You have to understand bureaucrats behave like Google PMs. They essentially are chasing a promotion that comes with amassing and utilizing a large budget and having a bunch of reports doing the same. The only way to go from GS-12 to GS-13 to GS-14 to GS-15 is just to spend recklessly. They are experts at justifying their budget and navigating internal hierarchies. However bad your experience with corporate politics, know that government is 100x worse.

(Disclaimer: “government” above refers to civil, exclusive of DoD)

subharmonicon · 6 months ago
> But it is absolutely true that the federal government is endlessly wasteful; it’s insane watching everyone around me get gaslit into thinking the government is actually efficient.

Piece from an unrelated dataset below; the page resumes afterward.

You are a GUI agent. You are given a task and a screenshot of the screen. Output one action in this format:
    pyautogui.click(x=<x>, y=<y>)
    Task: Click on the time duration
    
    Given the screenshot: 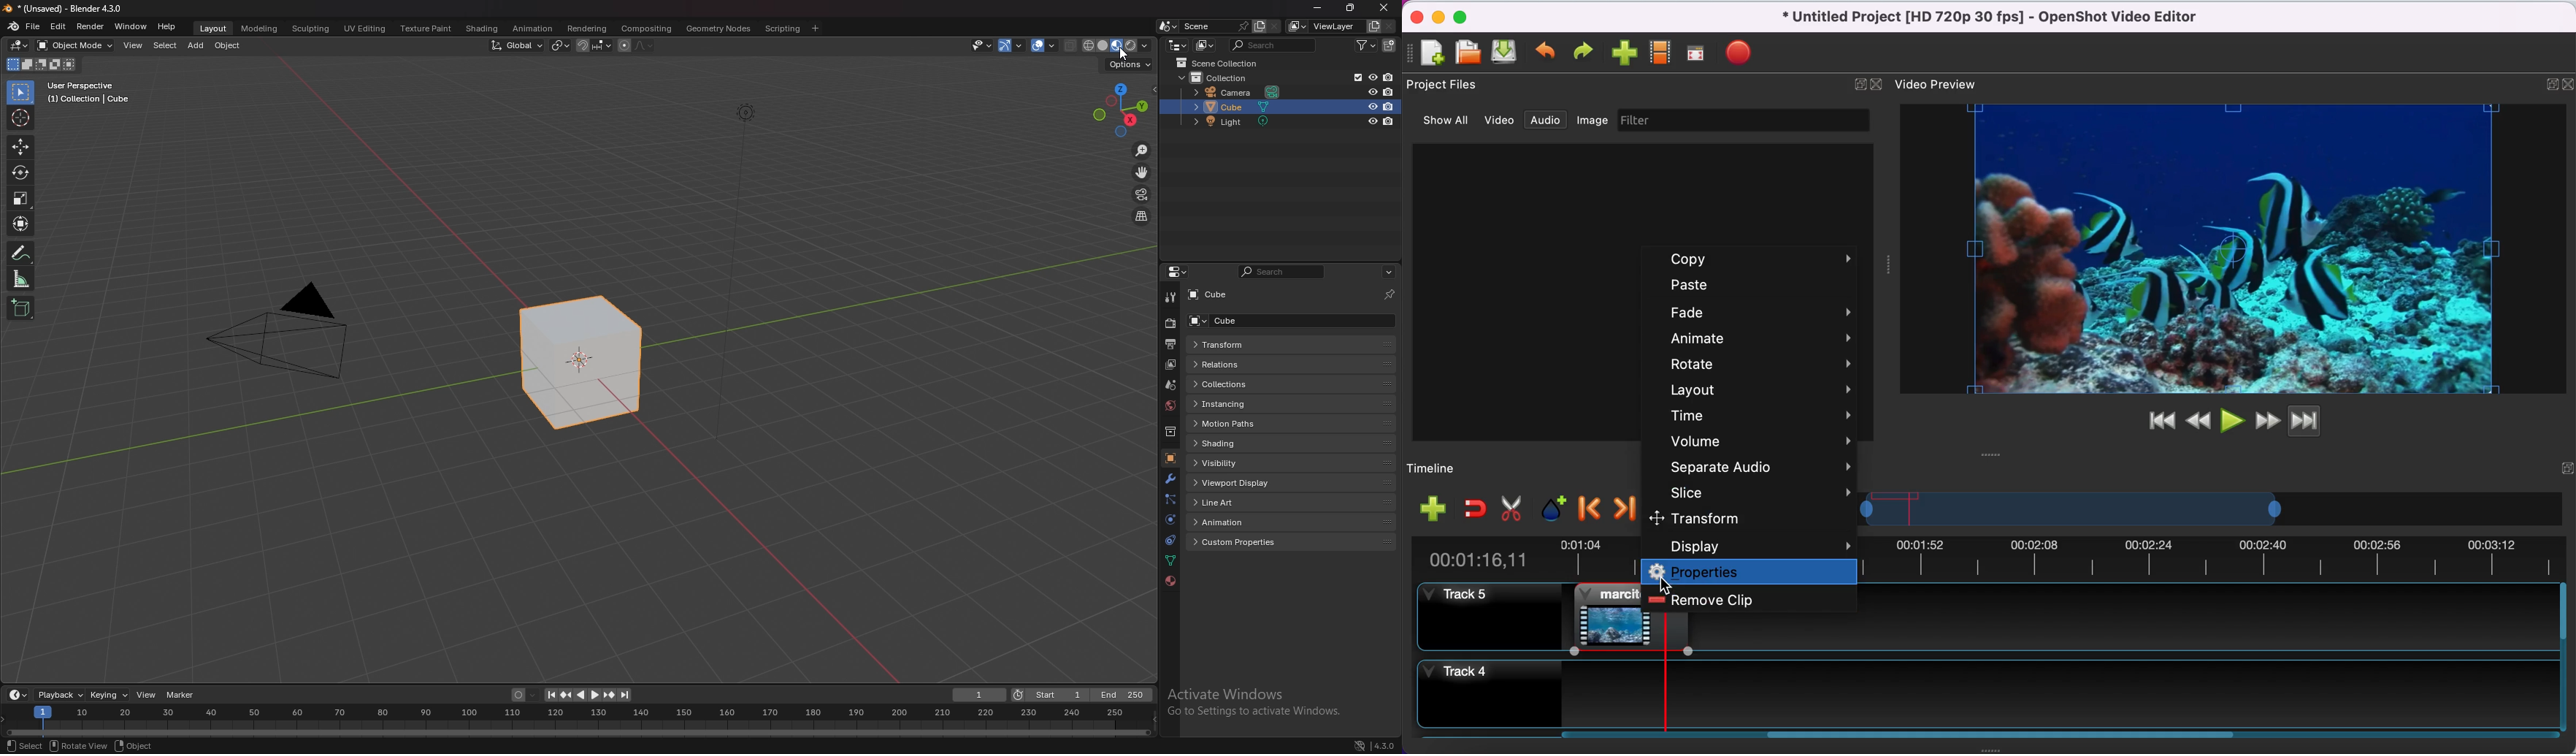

It's also absolutely true that private companies are endlessly wasteful. I've worked for four large companies now, and the waste is mind boggling. I think what upsets people about government is that tax dollars are used to fund it, but I would claim from my own observation that beyond a certain size any kind of organization is filled with waste.

I'll point out, though, that there are areas of government that have been studied and found to be very efficient, and have high levels of satisfaction. It's been quite a while now, but I recall around ~2006-2007 an academic study came out which was originally intended to look only at private insurers. As they designed the study they realized that given the size of Medicare they should also include Medicare as part of the study.

What they found:

- A much much higher percentage of the money going into Medicare goes toward patient care than in any of the private insurers. Like low single digit percentages of overhead vs. 10-25% overhead in the case of the private insurers.

- Customer satisfaction from dealing with the bureaucracy (claim processing) of Medicare was much higher than customer satisfaction with the private insurers.

- Patient satisfaction with the care they were receiving from Medicare was as high or higher than the private insurers.